There is no one answer to this question, but it is not complicated. It all depends on your intention for weight training. Are you bulking up or are you trying to get lean? Someone who wants to only build mass, will have different nutritional requirements than the latter.
Pre workout essentials
The general rule is that you want to eat a meal that is high in carbs and protein, but low in fat, about three hours before you exercise. This actually covers both the building of muscle mass and getting lean. Carbs supply the body with glycogen. If you skimp on this, your muscles will generally not perform as well.
When you are trying to shed body fat, it’s counterproductive to eat a high-carb meal before the gym. Complex carbs on the other hand (think starchy veggies, sweet potato etc) will provide your fuel, fibre and an array of nutrients. There is no reason to fuel with refined carbs, as they increase, rather than suppress appetite.
Fats
Fats slow your digestion down, which is why they are not supported during the pre-workout stage. We need to eat carbs and protein in order to supply the much-needed glycogen to your muscles in order to fuel them for the breakdown and rebuild phase.
Post workout
It’s much more convenient for us regular working humans to drink a protein shake following a workout, but you can allow up to two hours to refuel. There is no need to consume a huge range of protein straight out of the gym. A faster digesting protein like whey is sufficient until you become hungry again.

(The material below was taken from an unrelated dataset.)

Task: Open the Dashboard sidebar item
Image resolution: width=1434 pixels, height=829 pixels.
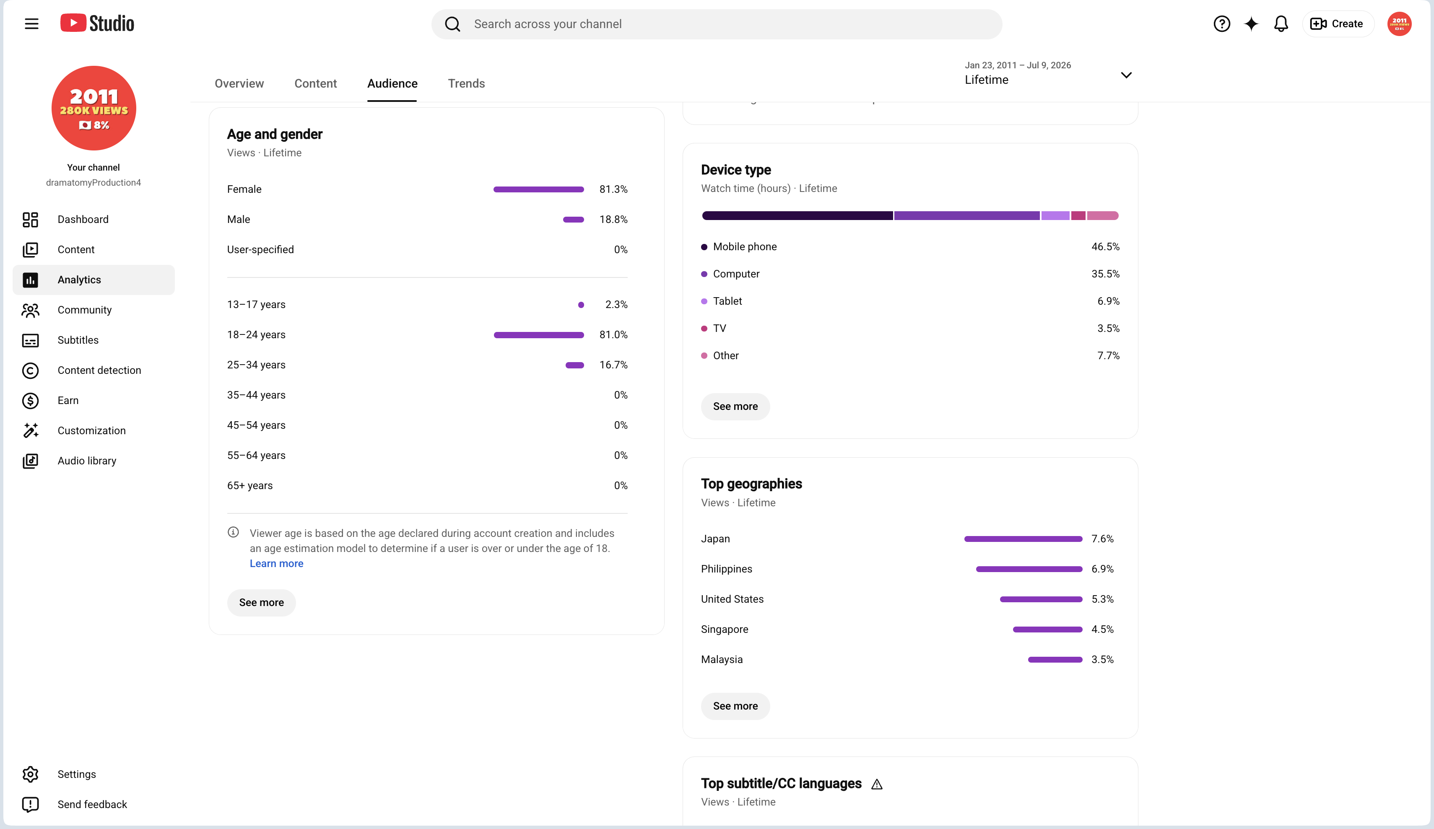Action: tap(94, 220)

You can only really synthesise so much protein. The recommended amount is about 1 – 1.2 grammes per kg of body weight. This is just the recommended dose but give or take a few grammes more may help you a lot with intense training.
It’s a good idea to consume protein before and after training. But it all depends on your intensity of training. Those athletes who vigorously workout for three to five hours a day, will need a lot more than those who can only spare an hour in the gym. Use your bodies’ signals as a gauge for when to fuel up, and when it’s time to stop.